Washington State Ditches Bar Exam Over ‘Racism,’ Offers Alternatives for Prospective Lawyers

The standardized test was found to have ‘disproportionate impacts on examinees of color.’
Washington State Ditches Bar Exam Over ‘Racism,’ Offers Alternatives for Prospective Lawyers
A file photo of students taking an exam. Frederick Florin/AFP/Getty Images
Bill Pan
Updated:

Those who want to practice law in Washington state will no longer have to pass the bar exam, the state’s highest court ruled, in an effort to reduce “historical barriers” that nonwhite aspirants purportedly face.

In a pair of orders handed down on March 15, the Washington Supreme Court approved three “alternative pathways to lawyer licensure,” making the state the second in the nation to move away from traditional testing for law graduates.

One option is a new apprenticeship program for law school graduates who would work under the supervision of a qualified attorney for six months. During that time, the graduates must also complete three courses of standardized coursework.

A separate option would require law students to complete 12 qualifying skills coursework credits and 500 hours of work as a licensed legal intern before graduation, then submit a portfolio of this work to waive the bar exam.
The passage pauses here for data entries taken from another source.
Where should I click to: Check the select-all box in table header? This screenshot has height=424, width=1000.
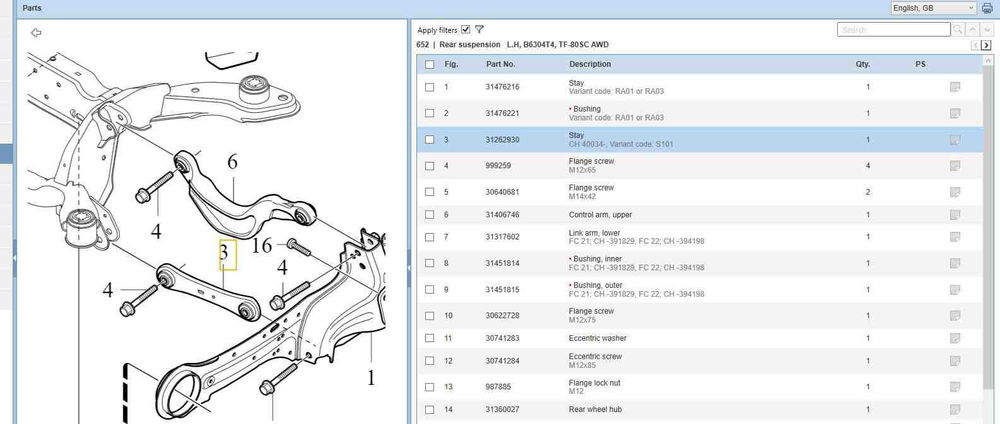pyautogui.click(x=430, y=64)
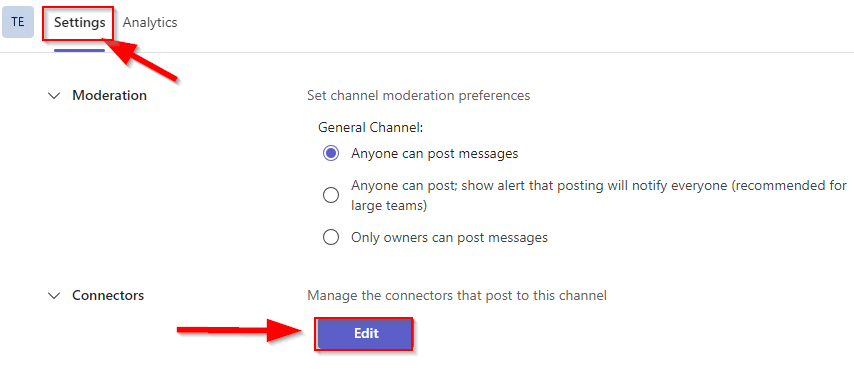Screen dimensions: 854x380
Task: Click 'Manage the connectors' description text
Action: tap(457, 295)
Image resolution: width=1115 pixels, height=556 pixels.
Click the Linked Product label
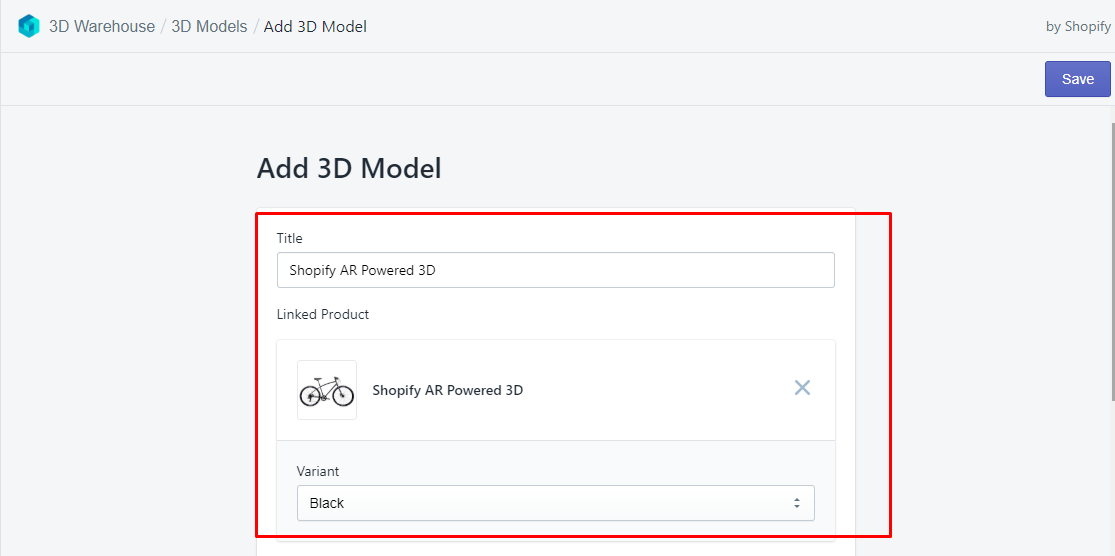323,314
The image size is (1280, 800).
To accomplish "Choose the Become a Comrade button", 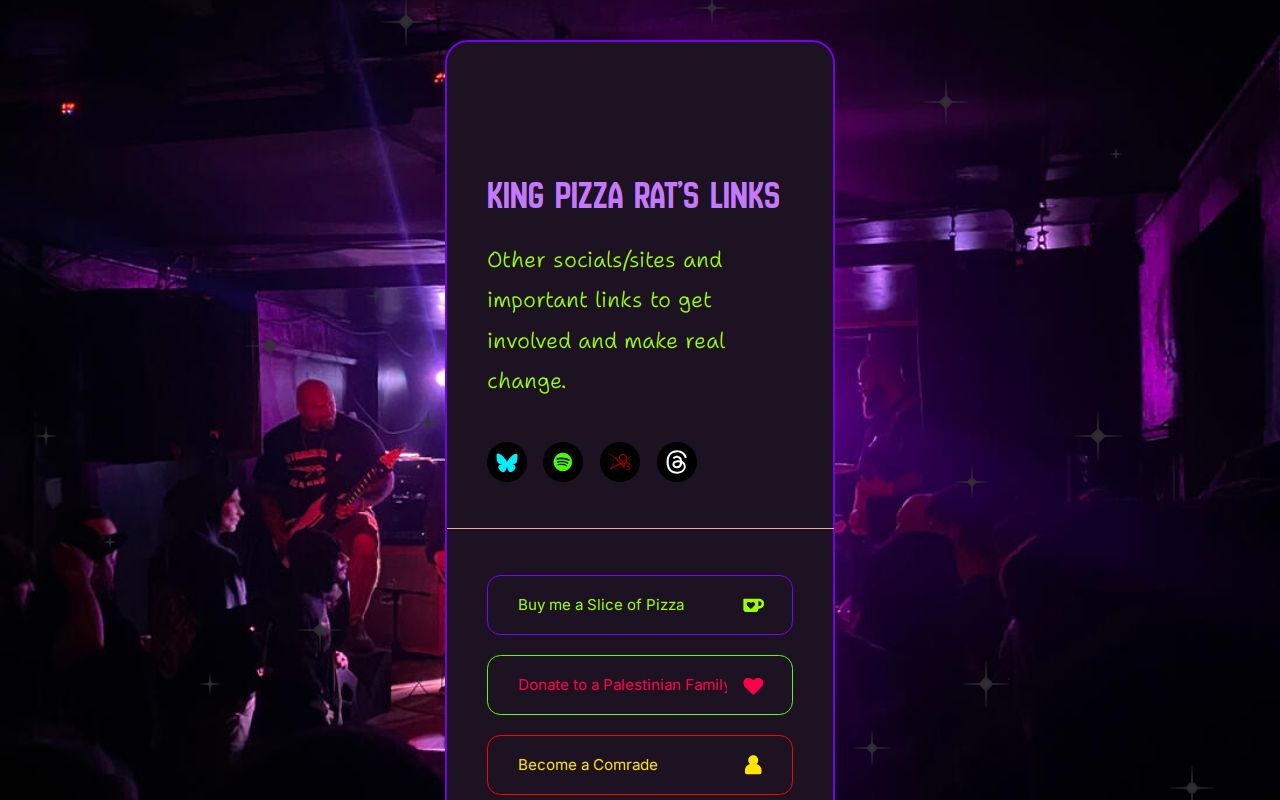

There is also an option for law clerks who are not attending law school. This would allow them to become lawyers without taking the bar exam by completing standardized education courses under the guidance of an attorney and 500 hours of work as a licensed legal intern.

On top of that, licensed attorneys from outside of the state now only need one year of experience to be eligible for a Washington license. The previous threshold was three years.

The state is also permanently reducing the minimum score to pass the bar from 270 to 266, a standard first lowered during the COVID-19 pandemic. Those who still wish to take the exam will be given this new, updated version that “addresses many of the identified flaws” and focuses on “real-world skills and practice,” starting in the summer of 2026.

The court’s order did not set a timeline for all the changes, but directed the Washington State Bar Association to create a committee to work on implementation.

Previous Recommendations of Task Force

The decision follows recommendations made by the Bar Licensure Task Force, which was created by the Washington Supreme Court in 2020 to examine alternative paths to becoming a licensed attorney in the state.

After three years of study, the task force recommended getting rid of the mandatory bar exam, which it claimed to have “disproportionate impacts on examinees of color and first generation examinees.”

“The [exam] as it stands right now, is not doing the job we all believe it was intended to do,” task force member Jordan Couch said in October when briefing the court on the recommendations. “What it does do is prevent people of color and historically marginalized groups from practicing law.”

To back its point, the task force cited a 2021 study by the legal education wing of the American Bar Association (ABA), which that found white law graduates were almost 40 percent more likely to pass the bar exam than their black peers. In the most recent ABA study, white test-takers remained the group with the highest first-time passage rate (83 percent) in 2022, followed by Asians (75 percent), Hispanics (69 percent), Native Americans (60 percent), and blacks (57 percent). Among all first-time nonwhite test-takers, the passage rate was 68 percent.

The task force blamed this disparity in outcomes on “racism” and “classism” that were supposedly embedded into the standardized test—which it argued to not be a valid measure of competence in the first place.

“In addition to the racism and classism written into the test itself, the time and financial costs of the test reinforce historical inequities in our profession,” the task force said in its recommendations. “Despite these issues, data indicates that the bar exam is at best minimally effective for ensuring competent lawyers.”

Other States With Exam Alternatives

Washington and Oregon are the only states to remove the bar exam requirement over concerns about the equity of outcomes. In November, the Oregon Supreme Court approved an alternative licensing program, with a goal to increase “accessibility to and equity in the profession by removing unnecessary barriers to admission.”

Wisconsin and New Hampshire also have permanent alternative pathways to practice law, but those are not designed to boost racial diversity in the field.

Wisconsin is the only state that still offers diploma privilege—a relic of a time before the rise of the bar exam in the mid-20th century. Under the diploma-privilege policy, graduates of one of the state’s two law schools may secure a law license without taking the bar exam, so long as they have completed a specified curriculum with a certain grade point average and passed a character and fitness exam.

In New Hampshire, students enrolled in the Daniel Webster Scholar Honors Program at the University of New Hampshire’s Franklin Pierce School of Law can waive the bar exam requirement by completing specialized coursework and passing a two-day assessment process “consisting of interviews, testing and simulations before graduation,” according to the state government’s website.